It’s terrible when authoritarian regimes seek to censor political dissent by labeling it as misinformation or fake news, and then working to censor it.
It’s also awkward when your authoritarian Socialist regime criticizes an authoritarian Communist regime for doing the same thing you’re doing.
Hong Kong leader Carrie Lam said on Tuesday the government was working on “fake news” legislation to tackle “misinformation, hatred and lies,” as worries grow over media freedoms in the global financial hub.
There’ll be as much media freedom in Hong Kong as there is in America. Those media outlets that push socialist propaganda will be allowed to go on doing it. Those that do not will have to be deplatformed, investigated, raided, and shut down by various means to fight “misinformation”.

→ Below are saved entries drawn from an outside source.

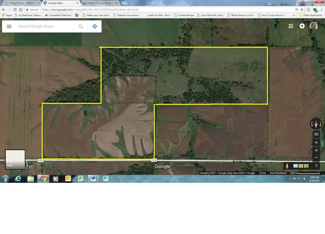The height and width of the screenshot is (234, 325).
Task: Click the Send feedback link
Action: (278, 173)
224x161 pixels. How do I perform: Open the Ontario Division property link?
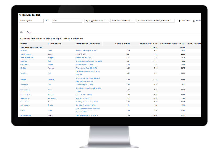(25, 54)
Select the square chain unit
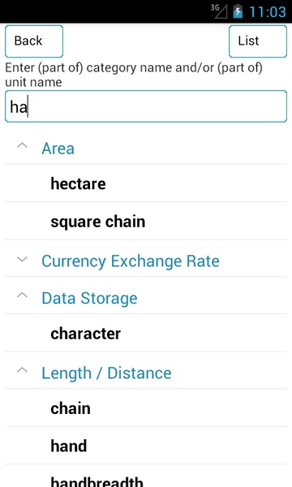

“The fake news law needs a lot of research, especially (on) how overseas governments are tackling this increasingly worrying trend of spreading inaccurate information, misinformation, hatred and lies on the social media,” she said.
“We will continue to be very serious about this issue because of the damage it is doing to many people.”
This could be a New York Times or Washington Post op-ed. Remember this one?
“Sri Lanka Shut Down Social Media. My First Thought Was ‘Good.’” the headline of a New York Times op-ed blared. “Sri Lanka social media shutdown reveals Facebook’s Achilles’ heel,” the Washington Post echoed. The theme of both major media pieces was that social media was dangerous and that government shutdowns of free expression might be necessary to keep people safe from “extremism”.
“Good, because it could save lives. Good, because the companies that run these platforms seem incapable of controlling the powerful global tools they have built. Good, because the toxic digital waste of misinformation that floods these platforms has overwhelmed what was once so very good about them,” Kara Swisher of Recode ranted in her Times op-ed defending Sri Lankan government censorship.
Obviously, this was in response to a Muslim massacre of Christians. Had it been the other way around, the media’s position would have been reversed. Meanwhile, the same media that cheered Sri Lanka’s censorship is now fuming over India’s censorship of the internet.
The Sri Lankan government, Cat Zakrzewski at the Washington Post claimed, “made a unilateral decision: The risks from rampant misinformation and fake news on these platforms were greater than the communications benefits these channels could bring during a crisis.”
Now the Chinese government is making a decision. What possible basis is there for objecting to it when the lefty media in the United States has made the same exact authoritarian argument when political censorship was in its interest?